Although not directly related to itourist?, the following passage specifically relates to some of the ideas raised in Excerpt 3: Aoife Mac Namara, ‘An Interview with Paul Antick: Opportunism, Ideology and Photography’ in Aoife Mac Namara, Bungalow Blitz (Walter Phillips Gallery, Banff, 2006)

...During my second trip to Donegal I revisited Fintra, a self-build, Hacienda style bungalow on the outskirts of Killybegs, and showed Rosalyn Murray a selection of images taken during my first trip. After a while it became clear to me that she was not pleased with the results. Because I felt rather concerned about this – which is to say embarrassed – and was therefore reluctant to discuss it further, I steered the conversation away from the photographs and, in doing so, somehow managed to secure another appointment to take more photographs later that week. When I returned, however, Rosalyn politely informed me that, whilst it would be fine for me to photograph the living room and / or the kitchen, she did not think there was much point in my taking anymore photographs of herself or her husband, Brendan, because, as she said, ‘we don’t photograph very well’ . It was a sign of graciousness on her part perhaps, that rather than hold me directly responsible for the disappointing pictures I had taken several weeks earlier, she instead chose to displace responsibility for their ‘failure’ onto herself and her husband. In other words, the photographs were disappointing, not because I was a ‘bad’ photographer, but because they were ‘bad’ subjects.

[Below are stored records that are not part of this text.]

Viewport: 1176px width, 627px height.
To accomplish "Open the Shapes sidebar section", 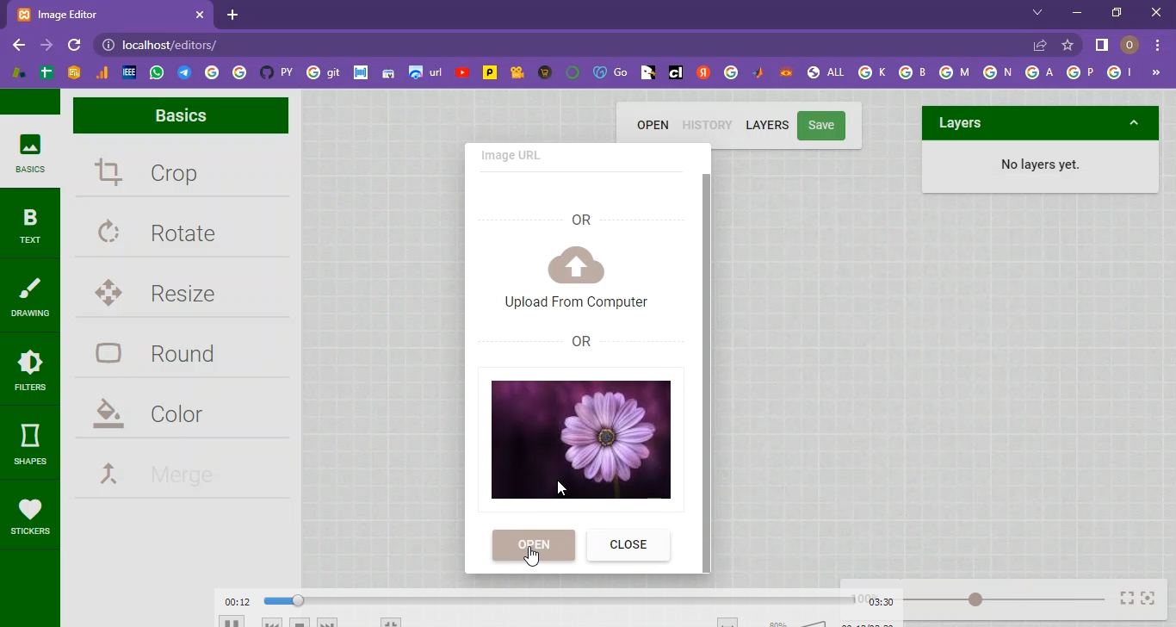I will point(30,444).
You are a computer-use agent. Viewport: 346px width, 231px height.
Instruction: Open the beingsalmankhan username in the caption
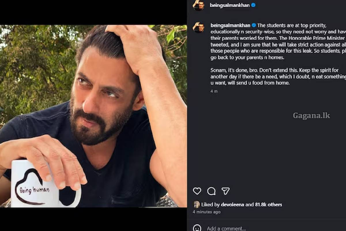pos(230,25)
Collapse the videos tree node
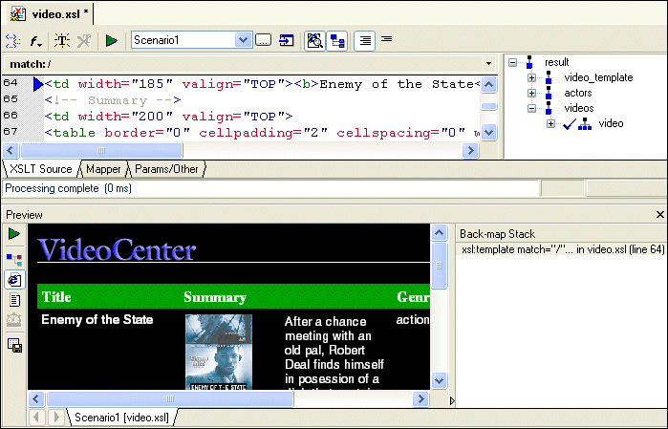668x429 pixels. 531,108
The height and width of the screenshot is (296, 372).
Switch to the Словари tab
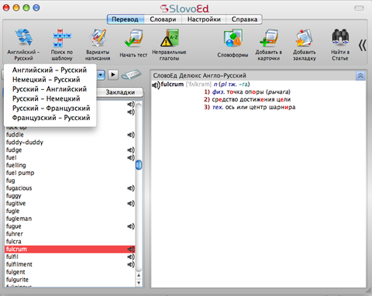point(163,19)
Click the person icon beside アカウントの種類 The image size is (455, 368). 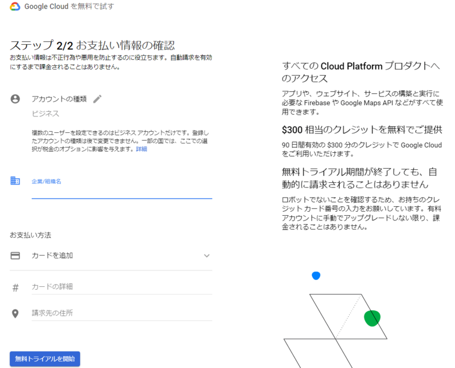click(x=15, y=99)
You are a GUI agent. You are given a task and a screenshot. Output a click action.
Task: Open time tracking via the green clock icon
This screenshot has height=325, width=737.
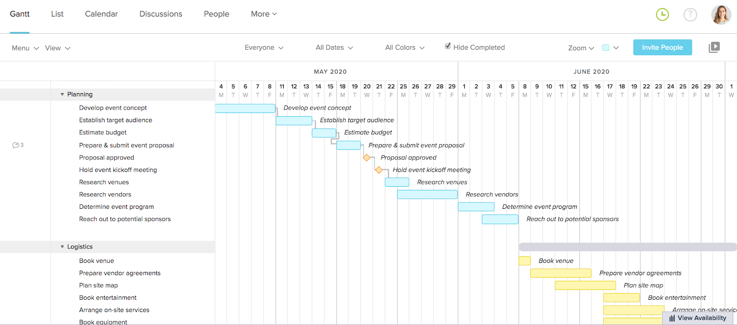pos(662,14)
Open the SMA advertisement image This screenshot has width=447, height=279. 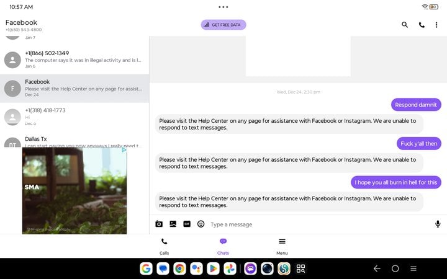coord(75,190)
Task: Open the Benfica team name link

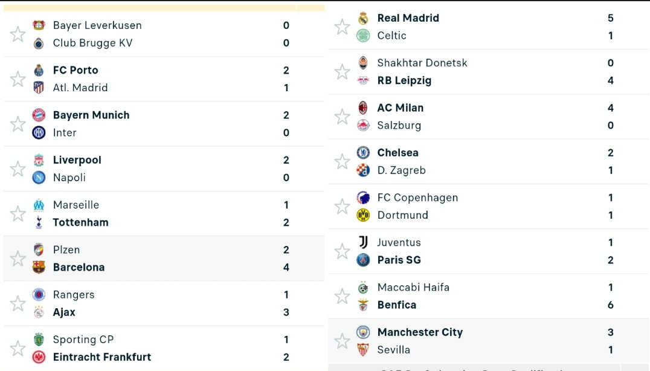Action: click(397, 305)
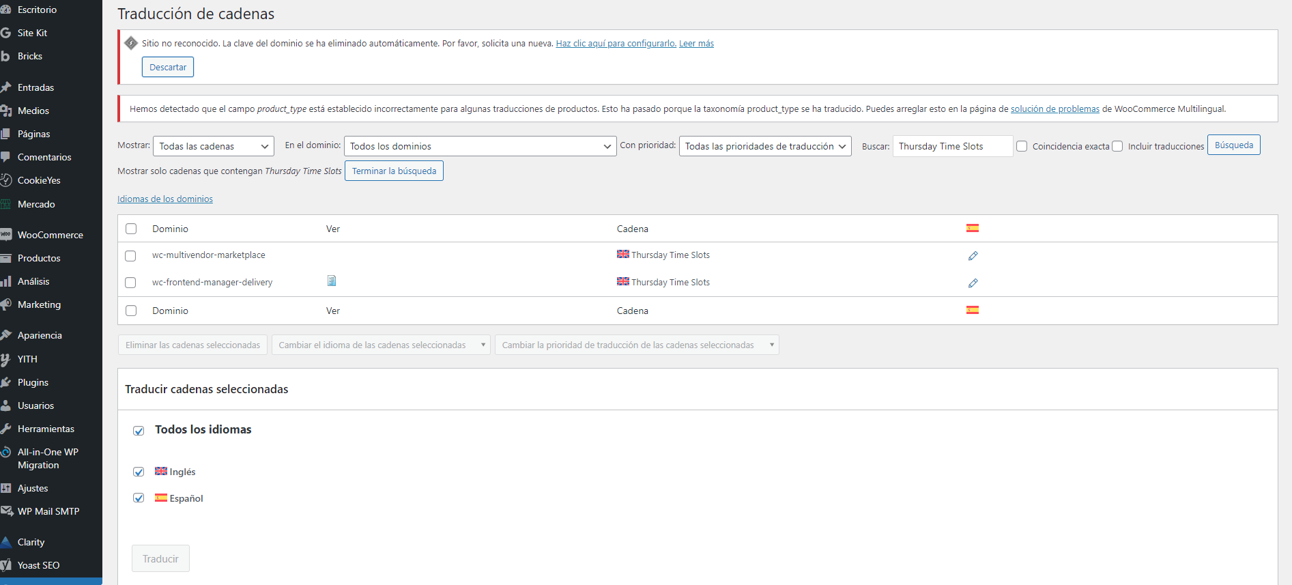Click the Spanish flag in table header
This screenshot has height=585, width=1292.
pyautogui.click(x=973, y=229)
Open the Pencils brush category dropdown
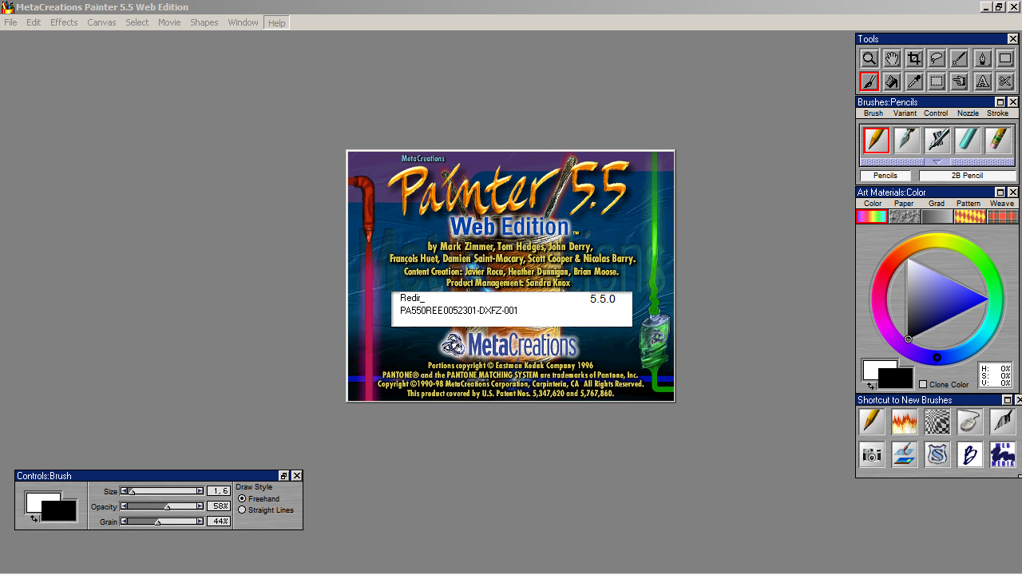 coord(885,176)
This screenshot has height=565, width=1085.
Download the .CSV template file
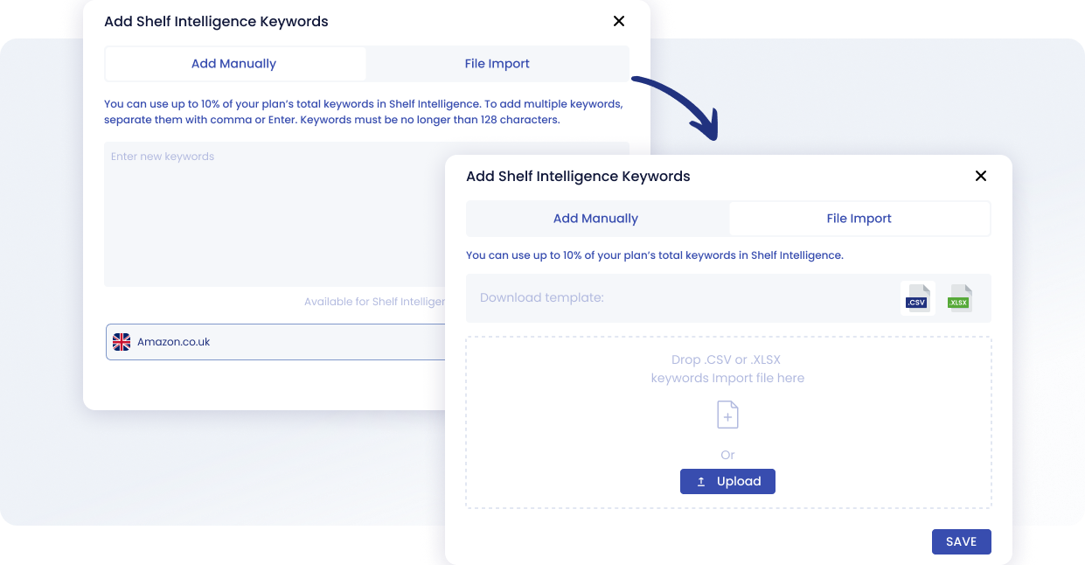pyautogui.click(x=916, y=298)
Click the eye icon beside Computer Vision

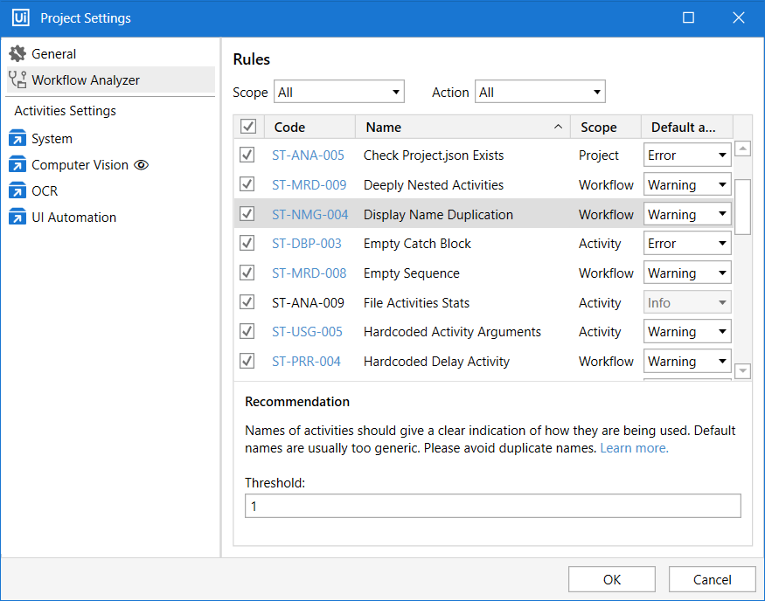pyautogui.click(x=142, y=165)
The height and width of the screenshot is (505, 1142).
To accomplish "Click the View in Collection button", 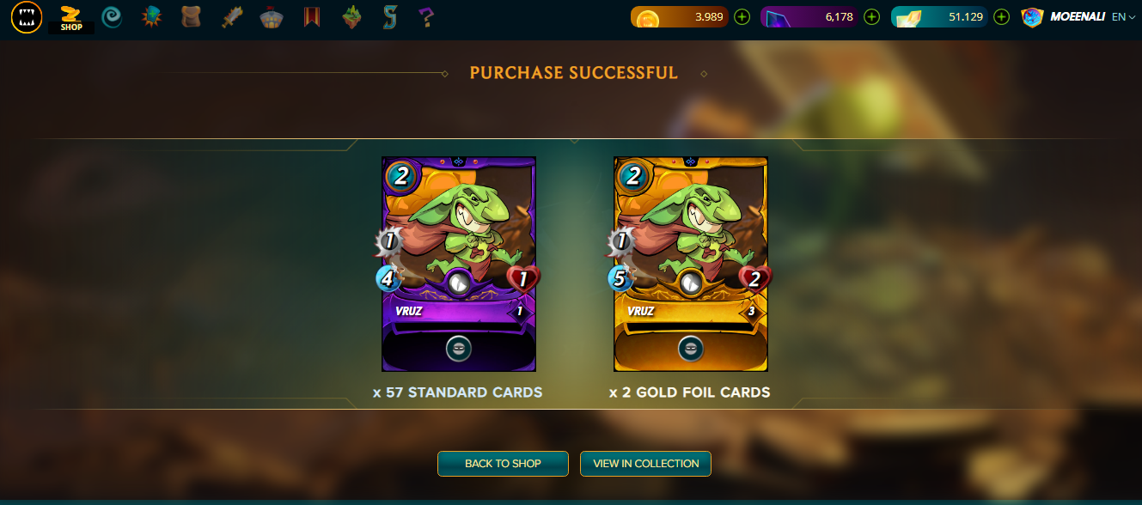I will (645, 464).
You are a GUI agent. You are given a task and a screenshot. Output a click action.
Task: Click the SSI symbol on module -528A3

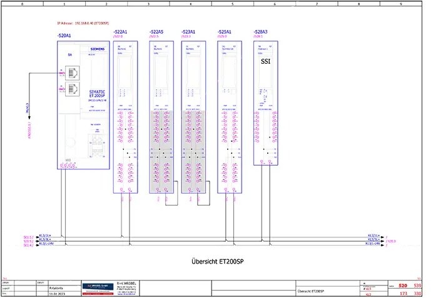[265, 62]
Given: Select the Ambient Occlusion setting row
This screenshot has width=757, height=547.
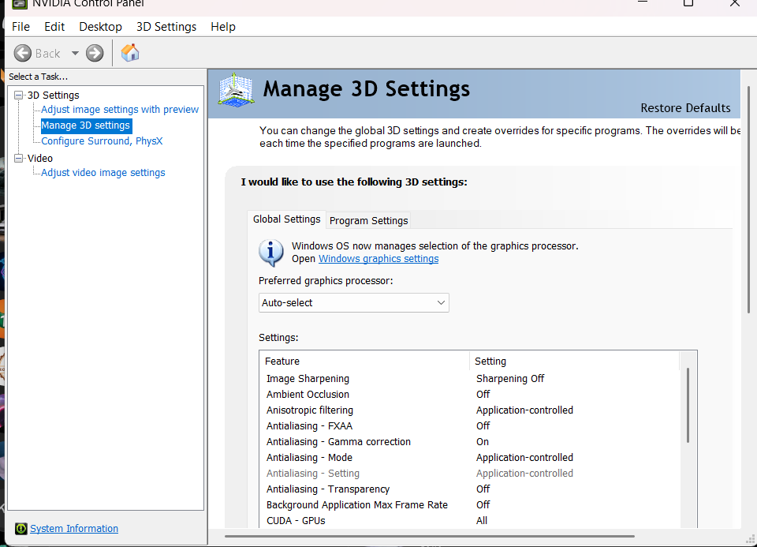Looking at the screenshot, I should tap(308, 395).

Of course, I could have pointed out that I was responsible, because it was I who had instructed them to assume such ‘ridiculous’ poses in the first place, but I chose not to. First, because I sensed that Rosalyn was well aware of my ‘shortcomings’ in this respect and second, because even if she was not I thought it unlikely, as a result of my producing such ‘poor’ images, that she would allow me to do the same thing again. Thus, although my status as a professional remained intact, by virtue, perhaps, of the photographs’ technically accomplished nature – something Rosalyn remarked upon – and despite the self deprecating mode of address employed by Rosalyn, clearly the extent to which she felt she could trust me to represent herself and her husband in accordance with their – or her – own fantasies about the ways in which they ‘should’ be represented, was irrevocably undermined.